You may think writing up all these mocks is time-consuming. In truth however, with practice it can be a pretty quick process. In fact, most likely even if you were testing without a mock, you would still need to build the objects you are testing with during the test setup. Arguably, these mocks make it easier, as you aren’t working with a real class. And in actuality, we are better off testing with mocks anyway, especially during unit testing. We will discuss the reasons why in the next unit (Mockito Unit Testing).

Disadvantages of Top-Down

One disadvantage, however, can be the difficulty in testing user-interfaces directly. This can be tricky, as mocking user input can be difficult. Additionally, the lowest-level resources are often interacting with files, databases, web-services, etc., and interactions with real external resources can be hard to mock (for instance, the most common advice on Stack Overflow for “How can I mock a File in Java” is “do not try to mock a File in Java”).
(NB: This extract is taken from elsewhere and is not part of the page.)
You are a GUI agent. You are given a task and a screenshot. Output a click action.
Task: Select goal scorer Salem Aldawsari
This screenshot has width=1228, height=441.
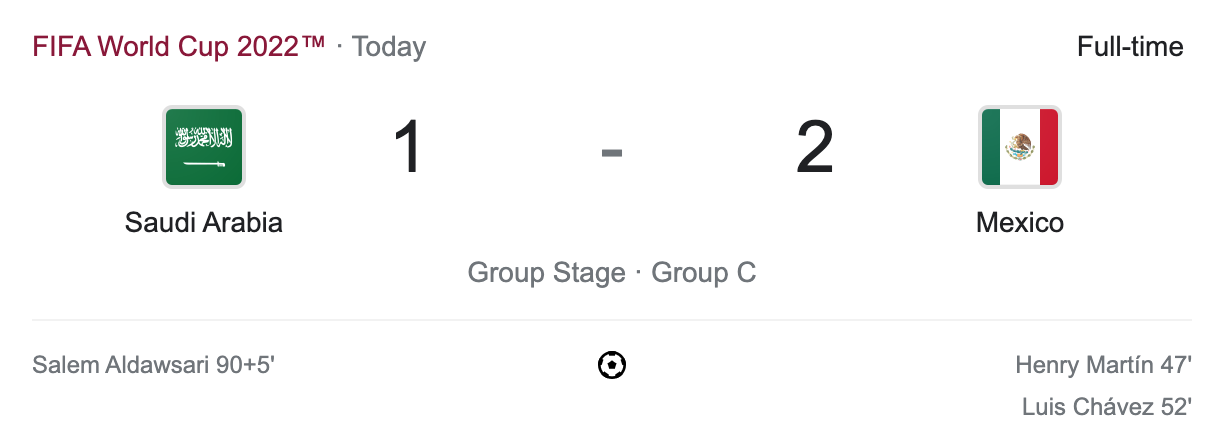point(121,365)

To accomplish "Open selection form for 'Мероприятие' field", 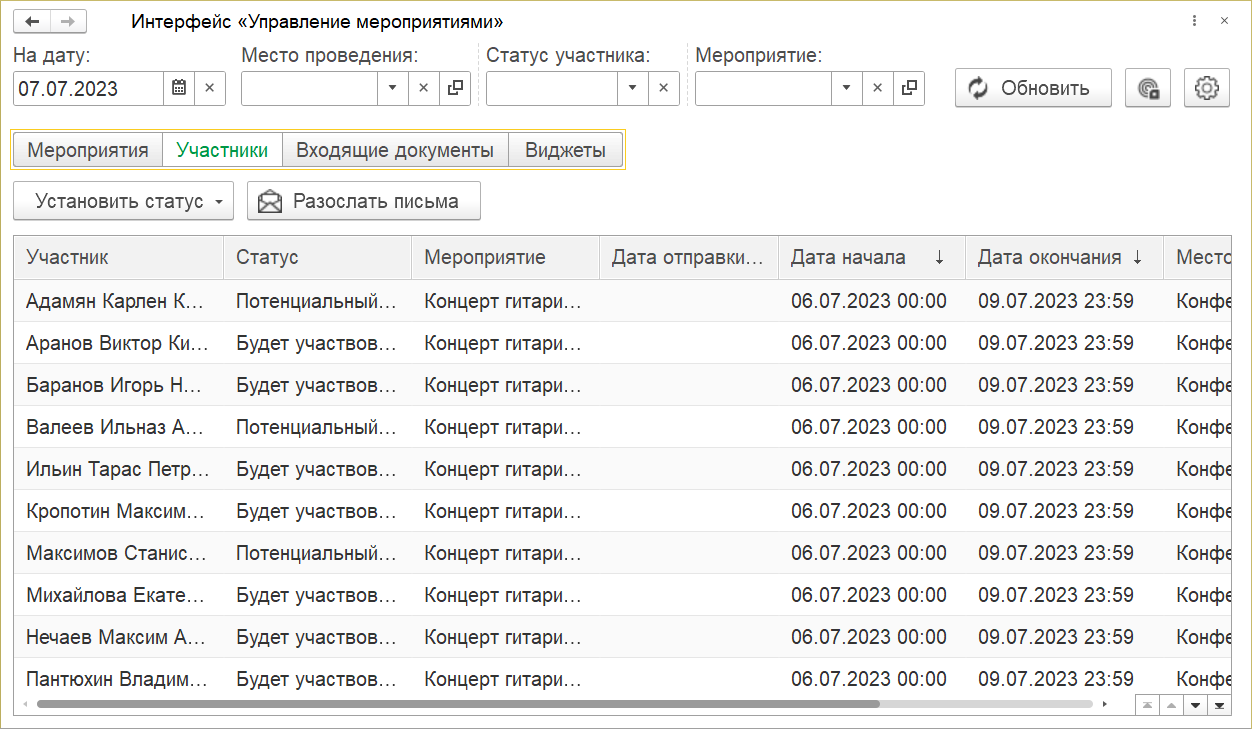I will 909,88.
Another disadvantage is that lower-level modules are often integrated last, and are typically tested in fewer integration tests as a result (as compared to Bottom-Up) since in most integration tests, the lower levels are either absent or mocked.

Additionally, in smaller apps, the mocking may be overkill if there are only a small number of total modules to integrate.

Sandwich Integration

Also called hybrid integration testing, this combines bottom-up and top down. Generally, in sandwich integration, we will often start with a target layer. This could include class in the middle (like ApplicationController or RestaurantManager, for example). In this case, we can integrate both up and down, in the order we choose, testing as we go. In this case, we use Bottom-Up integration strategies to test upwards from our target layer, and Top-Down integration strategies to test downwards from our target layer.

A major advantage of sandwich testing is that it can be very valuable in larger applications, as it allows for more scalability as new modules and sub-projects are integrated. We are often able to isolate the User Interface (which is typically the most volatile part of our application), while still being able to test by decomposing features into individual modules.

One major disadvantage is that this approach struggles where there are a large number of interdependencies between modules, as isolate a “target layer” to integrate up and down from becomes difficult.